** Opening SELECTED EXCERPT block **

S_{i} = max [0, \frac{2 Δ_{is}^{-} (u_{is} - u_{i}) + ε}{{(Δ_{is}^{-})}^{2} + {(u_{is} - u_{i})}^{2} + ε}],

(10e)

S_{is} = max [0, \frac{2 Δ_{is}^{+} (u_{is} - u_{i}) + ε}{{(Δ_{is}^{+})}^{2} + {(u_{is} - u_{i})}^{2} + ε}],

(10f)

where, $ε$ is a very small positive number for preventing null division and has a value of $ε = 10^{- 12}$ . The parameter $k$ determines the amount of up winding and is set as $k = 1 / 3$ .

Discretization of viscous fluxes

The gradients of the flow variables from equations (3) to (5) are calculated to discretize the viscous flux terms. The odd-even decoupling may occur if the gradient of the grid interface is calculated by averaging the values of the point i and s. Thus, a more stable numerical method of the gradient discretization was presented by May and Jameson.³⁴ It is used in this study,

\nabla ϕ_{is} = \bar{\nabla ϕ_{is}} - (\bar{\nabla ϕ_{is}} • {\bar{Sn}}_{is} - \frac{ϕ_{is} - ϕ_{i}}{| {\vec{r}}_{is} - {\vec{r}}_{i} |}) {\bar{Sn}}_{is},

(11a)

** Closing SELECTED EXCERPT block **
** Opening DATASET EXTRACT block **

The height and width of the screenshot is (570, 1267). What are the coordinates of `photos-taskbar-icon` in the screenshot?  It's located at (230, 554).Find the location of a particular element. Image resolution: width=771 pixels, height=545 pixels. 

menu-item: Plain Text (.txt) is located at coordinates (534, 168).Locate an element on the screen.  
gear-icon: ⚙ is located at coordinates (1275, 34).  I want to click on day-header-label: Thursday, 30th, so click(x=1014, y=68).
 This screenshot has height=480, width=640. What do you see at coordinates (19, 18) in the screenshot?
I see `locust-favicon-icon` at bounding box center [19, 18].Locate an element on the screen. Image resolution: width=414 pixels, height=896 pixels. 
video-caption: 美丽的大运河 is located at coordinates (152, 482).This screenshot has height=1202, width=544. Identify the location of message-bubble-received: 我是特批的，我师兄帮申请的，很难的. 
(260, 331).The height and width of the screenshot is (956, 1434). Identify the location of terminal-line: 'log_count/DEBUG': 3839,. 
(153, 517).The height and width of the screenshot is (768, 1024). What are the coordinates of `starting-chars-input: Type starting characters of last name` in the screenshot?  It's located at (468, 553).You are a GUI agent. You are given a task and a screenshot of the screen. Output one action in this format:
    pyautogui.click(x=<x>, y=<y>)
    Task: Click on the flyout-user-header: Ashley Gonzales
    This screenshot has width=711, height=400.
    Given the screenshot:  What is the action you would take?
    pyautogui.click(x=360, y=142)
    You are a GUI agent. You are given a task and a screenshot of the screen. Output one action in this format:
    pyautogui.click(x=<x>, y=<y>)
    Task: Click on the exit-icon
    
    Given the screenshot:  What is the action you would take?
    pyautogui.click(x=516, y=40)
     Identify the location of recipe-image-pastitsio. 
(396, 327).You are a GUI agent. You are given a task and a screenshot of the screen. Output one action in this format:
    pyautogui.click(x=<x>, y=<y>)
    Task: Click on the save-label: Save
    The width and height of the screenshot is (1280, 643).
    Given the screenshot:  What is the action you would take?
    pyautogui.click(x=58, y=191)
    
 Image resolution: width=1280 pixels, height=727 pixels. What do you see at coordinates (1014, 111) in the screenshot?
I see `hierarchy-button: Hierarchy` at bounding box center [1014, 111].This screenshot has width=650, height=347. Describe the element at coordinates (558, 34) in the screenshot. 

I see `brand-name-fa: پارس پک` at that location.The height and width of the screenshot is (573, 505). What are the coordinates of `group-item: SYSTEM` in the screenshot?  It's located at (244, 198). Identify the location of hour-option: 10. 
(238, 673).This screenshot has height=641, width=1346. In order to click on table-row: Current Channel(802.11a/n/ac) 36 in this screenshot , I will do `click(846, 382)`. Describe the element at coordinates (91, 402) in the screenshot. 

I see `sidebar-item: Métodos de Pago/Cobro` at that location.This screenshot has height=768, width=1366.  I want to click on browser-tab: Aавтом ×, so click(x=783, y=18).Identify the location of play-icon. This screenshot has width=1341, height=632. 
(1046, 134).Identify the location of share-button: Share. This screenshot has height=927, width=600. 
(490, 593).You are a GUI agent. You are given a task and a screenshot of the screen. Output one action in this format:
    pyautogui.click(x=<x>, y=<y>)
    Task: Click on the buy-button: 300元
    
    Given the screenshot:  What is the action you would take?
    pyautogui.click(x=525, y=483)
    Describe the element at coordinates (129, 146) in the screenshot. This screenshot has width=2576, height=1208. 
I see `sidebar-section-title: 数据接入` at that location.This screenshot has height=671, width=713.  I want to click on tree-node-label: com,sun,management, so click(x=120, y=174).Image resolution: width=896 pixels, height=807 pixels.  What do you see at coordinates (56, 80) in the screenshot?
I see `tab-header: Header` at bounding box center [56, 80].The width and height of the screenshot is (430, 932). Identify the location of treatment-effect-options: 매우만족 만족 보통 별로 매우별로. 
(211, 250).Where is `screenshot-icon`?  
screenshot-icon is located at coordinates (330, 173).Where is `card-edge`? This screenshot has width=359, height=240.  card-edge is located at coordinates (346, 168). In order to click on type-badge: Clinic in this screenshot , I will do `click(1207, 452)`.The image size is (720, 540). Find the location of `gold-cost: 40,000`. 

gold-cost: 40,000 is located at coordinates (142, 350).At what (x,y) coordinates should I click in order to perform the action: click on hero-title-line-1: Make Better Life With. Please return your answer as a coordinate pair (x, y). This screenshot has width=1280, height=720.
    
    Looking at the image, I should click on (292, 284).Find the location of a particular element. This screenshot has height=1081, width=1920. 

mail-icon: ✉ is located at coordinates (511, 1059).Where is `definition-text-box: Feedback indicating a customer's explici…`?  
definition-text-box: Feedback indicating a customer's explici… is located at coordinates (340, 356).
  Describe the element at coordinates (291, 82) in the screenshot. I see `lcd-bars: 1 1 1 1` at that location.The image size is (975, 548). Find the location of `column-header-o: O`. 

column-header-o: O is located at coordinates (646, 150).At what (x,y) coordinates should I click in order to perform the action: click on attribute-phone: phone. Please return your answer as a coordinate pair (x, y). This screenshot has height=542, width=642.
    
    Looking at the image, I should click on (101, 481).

** Closing DATASET EXTRACT block **

WHAT TO PRODUCE
Print the passage of the excerpt on flux discretization from "where, $ε$ is" to "as $k = 1 / 3$ .", word for word. Work from the excerpt on flux discretization alone.

SOLUTION TO THIS TASK
where, $ε$ is a very small positive number for preventing null division and has a value of $ε = 10^{- 12}$ . The parameter $k$ determines the amount of up winding and is set as $k = 1 / 3$ .